“We are thrilled to announce our biggest new feature launch in the history of IntelligenceBank. The foundation of these ‘super 7’ new capabilities are direct from customer feedback, and will give marketing teams around the world more ways to connect, monetize and manage the production of creative content.” [Read More]
The seven new features are as follows:
- Customisable dashboards
- ‘Universal connector’ (drag and drop feature)
- Adobe Creative Cloud connector
- Storefront (e-commerce feature to enable digital assets to be sold)
- Public galleries (sharing lightboxes, collections etc with those who do not have accounts)
- Improved permissions interface
- Form builder upgrade (new features to their form creation tools for artwork approvals etc)

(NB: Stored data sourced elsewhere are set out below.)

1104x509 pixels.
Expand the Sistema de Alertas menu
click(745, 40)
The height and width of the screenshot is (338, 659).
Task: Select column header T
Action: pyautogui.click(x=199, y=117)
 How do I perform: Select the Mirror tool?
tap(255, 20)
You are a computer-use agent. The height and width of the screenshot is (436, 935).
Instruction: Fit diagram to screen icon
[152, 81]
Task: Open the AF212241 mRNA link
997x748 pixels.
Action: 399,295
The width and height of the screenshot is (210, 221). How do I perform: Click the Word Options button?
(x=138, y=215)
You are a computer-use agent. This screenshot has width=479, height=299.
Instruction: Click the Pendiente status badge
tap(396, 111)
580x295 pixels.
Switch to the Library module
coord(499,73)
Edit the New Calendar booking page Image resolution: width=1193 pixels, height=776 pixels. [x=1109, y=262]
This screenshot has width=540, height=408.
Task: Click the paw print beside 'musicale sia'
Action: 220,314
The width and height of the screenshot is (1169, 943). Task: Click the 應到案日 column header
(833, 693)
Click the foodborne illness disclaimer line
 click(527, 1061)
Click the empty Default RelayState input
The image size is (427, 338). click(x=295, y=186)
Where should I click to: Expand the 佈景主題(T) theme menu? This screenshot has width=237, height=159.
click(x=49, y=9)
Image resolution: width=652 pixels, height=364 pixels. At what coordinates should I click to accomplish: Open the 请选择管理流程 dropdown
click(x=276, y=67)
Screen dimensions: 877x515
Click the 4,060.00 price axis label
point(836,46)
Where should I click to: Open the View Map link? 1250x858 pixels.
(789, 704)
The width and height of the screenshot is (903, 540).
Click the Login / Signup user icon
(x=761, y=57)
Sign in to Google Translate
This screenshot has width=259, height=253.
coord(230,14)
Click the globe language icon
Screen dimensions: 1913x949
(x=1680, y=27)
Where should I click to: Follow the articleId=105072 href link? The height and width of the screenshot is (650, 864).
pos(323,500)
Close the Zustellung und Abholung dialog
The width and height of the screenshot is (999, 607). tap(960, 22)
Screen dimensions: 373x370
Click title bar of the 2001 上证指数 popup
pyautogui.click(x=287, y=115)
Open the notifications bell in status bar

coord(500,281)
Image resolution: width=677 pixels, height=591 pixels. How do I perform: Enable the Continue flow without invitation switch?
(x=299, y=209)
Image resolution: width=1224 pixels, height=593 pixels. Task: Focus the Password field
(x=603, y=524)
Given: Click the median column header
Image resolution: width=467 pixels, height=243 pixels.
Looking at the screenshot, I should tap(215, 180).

There are more details on their blog.
This reads a bit like a DAM vendor press release from circa 2012 or 2013. All these features have existed in other products (in many cases, other platforms have had introduced them 3-4 years or more before they did). There is nothing new about what they are offering that you can’t already find in numerous other alternatives. I believe Intelligencebank are one of the more recent Cloud DAM platforms (pure-play Cloud/SaaS DAM vendors such as Widen, WebDAM etc have been around some time before Intelligencebank were founded in 2009). A point I made about one of Bynder’s previous releases (who are also relatively new to the market by comparison with a number of their peers) was that many users might expect these kind of features to already exist as most other products have them, as such, releasing press about them just serves to highlight that a newer entrant to the market is further behind than they may have previously appeared. To make an analogy, this is like releasing spreadsheet software and then proudly announcing that your latest edition can now generate graphs. If you have some different take on the delivery (e.g. mobile or cloud etc) then there is a potentially innovative angle, but that doesn’t apply in this case. If you are going to style yourself as ‘leading’ for anything you care to mention, then it is incumbent on you to actually be the first to do something, not the last.
Unlike some of Intelligencebank’s other feature press releases where they detailed every minor upgrade individually (which I’m guessing was to generate some activity which they could write copy about) on this occasion, they have at least grouped everything together, but this is less ‘super 7’ and more ‘7 we copied from the competition’. When vendors do this, it hints at a negative and fear-oriented marketing strategy where the management lack confidence in their platform so devote more effort and attention to ‘ticking all the boxes’ and functional equalisation with their peers, rather than innovating. This is why the DAM software market is in the malaise that it is now and the reason some insiders who have been involved in the market for a while are saying it is ‘dead’. In mitigation, I will note that the Intelligencebank form builder appears to be a potentially interesting feature, although they already had this, it is not new and other competing DAM solutions have similar functionality also.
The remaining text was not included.